The filtering service is generally implemented by replacing the customer’s ADSL router with a Cisco 800 series router configured so as to redirect HTTP/HTTPS traffic to the filtering company’s servers. This is done in an unusual, but effective manner. Specifically, it works as follows.
First, the router is configured to set up a GRE tunnel to the filtering company’s network. The GRE tunnel’s near end has the IP 192.168.242.117/30 and the far end is 192.168.242.118/30 in this example.
Traffic on the LAN destined for the internet on TCP 80 or 443 is NATed (with the WAN’s interfaces IP address), and then routed down the GRE tunnel, rather than heading towards the WAN interface directly. All other traffic is NATed (with the WAN ip address) and routed out the WAN interface, as usual.
I've attached a (nasty) schematic below.
If you do a packet capture, packets appear as follows:
Outer IP Packet – Source: 60.60.60.60, Destination: 80.80.80.80
GRE encapsulating…
Inner IP Packet – Source: 60.60.60.60, Destination: 74.125.237.49
TCP Datagram – Source port: 1234, Destination port: 80
HTTP Request: GET www.google.comThis is slightly unusual as far as GRE packets go; inner packet’s source would generally be the IP of the originating workstation, for example, not the WAN IP address.
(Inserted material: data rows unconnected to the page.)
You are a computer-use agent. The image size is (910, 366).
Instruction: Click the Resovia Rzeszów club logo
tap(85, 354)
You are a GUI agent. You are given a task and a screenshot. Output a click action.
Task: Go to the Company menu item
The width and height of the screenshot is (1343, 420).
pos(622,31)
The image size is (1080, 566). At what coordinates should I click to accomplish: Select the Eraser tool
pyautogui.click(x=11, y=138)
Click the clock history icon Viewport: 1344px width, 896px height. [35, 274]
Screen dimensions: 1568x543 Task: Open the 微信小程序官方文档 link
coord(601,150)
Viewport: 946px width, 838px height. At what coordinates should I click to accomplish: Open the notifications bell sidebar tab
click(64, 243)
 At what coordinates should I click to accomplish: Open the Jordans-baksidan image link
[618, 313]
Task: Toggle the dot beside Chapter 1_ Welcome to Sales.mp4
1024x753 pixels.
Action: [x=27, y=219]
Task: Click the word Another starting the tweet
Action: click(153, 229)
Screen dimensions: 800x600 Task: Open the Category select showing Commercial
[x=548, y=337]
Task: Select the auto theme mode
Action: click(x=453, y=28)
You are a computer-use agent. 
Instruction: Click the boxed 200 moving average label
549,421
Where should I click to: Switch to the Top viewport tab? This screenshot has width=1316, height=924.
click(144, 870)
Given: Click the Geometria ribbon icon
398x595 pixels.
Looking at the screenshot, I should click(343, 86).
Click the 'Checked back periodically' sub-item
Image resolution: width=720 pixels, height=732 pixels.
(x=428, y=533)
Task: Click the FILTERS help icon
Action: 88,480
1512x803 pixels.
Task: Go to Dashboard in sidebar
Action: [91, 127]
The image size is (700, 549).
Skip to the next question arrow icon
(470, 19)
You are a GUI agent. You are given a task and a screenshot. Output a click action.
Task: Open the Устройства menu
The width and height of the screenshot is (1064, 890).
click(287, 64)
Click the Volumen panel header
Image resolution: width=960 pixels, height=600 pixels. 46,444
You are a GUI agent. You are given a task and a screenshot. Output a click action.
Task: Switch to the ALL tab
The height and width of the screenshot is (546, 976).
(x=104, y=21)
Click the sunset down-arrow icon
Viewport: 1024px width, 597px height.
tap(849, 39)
The idea is that the filtering appliance will remove the outer IP packet, scan the outgoing HTTP request (it will only see half the HTTP conversation – the outbound requests), then pass on a good request to the destination webserver. That webserver will then respond and send the response directly back to the customer, not via the filtering appliance and not via the GRE tunnel, as the packet the webserver receives contains the customer’s WAN IP address, not the filtering appliance’s. This also means the connection path is asymmetrical.
Given that most web browsing consists of downloading, this means the filtering company’s internet feed doesn’t need to be ridiculously fast.
The down side is that we don’t have control of this gateway device (ie: the Cisco router), which is becoming increasingly important. Double-NAT isn’t an option either as that just complicates firewall and inbound NAT administration. We’d rather use PFsense as the gateway router, as this gives us much more transparency.
I’ve tried duplicating this configuration on PFsense, but without much joy so far. I’ve got the tunnel working, but end up with one of three difference scenarios; none of which quite work.
I’d assumed I’d be able to create a pair of firewall rules (for outgoing HTTP, HTTPS) to route those packets to a gateway (the far end of the tunnel using the far end IP address), and use an advanced outbound NAT rule to translate those packets so they appear to come from the WAN IP address.
Unfortunately when I set up the NAT rule to use the WAN IP’s address, this seems to override the firewall rules, and the packets end up going out the WAN interface instead.
Is it possible to configure PFsense, such that outgoing packets destined for TCP port 80 and 443 are NATed with the WAN interfaces’ IP address, BUT are routed through the tunnel, rather than through the WAN interface?
Thanks for your time!
Cheers
JC
-
Which service are you using to setup the GRE tunnel?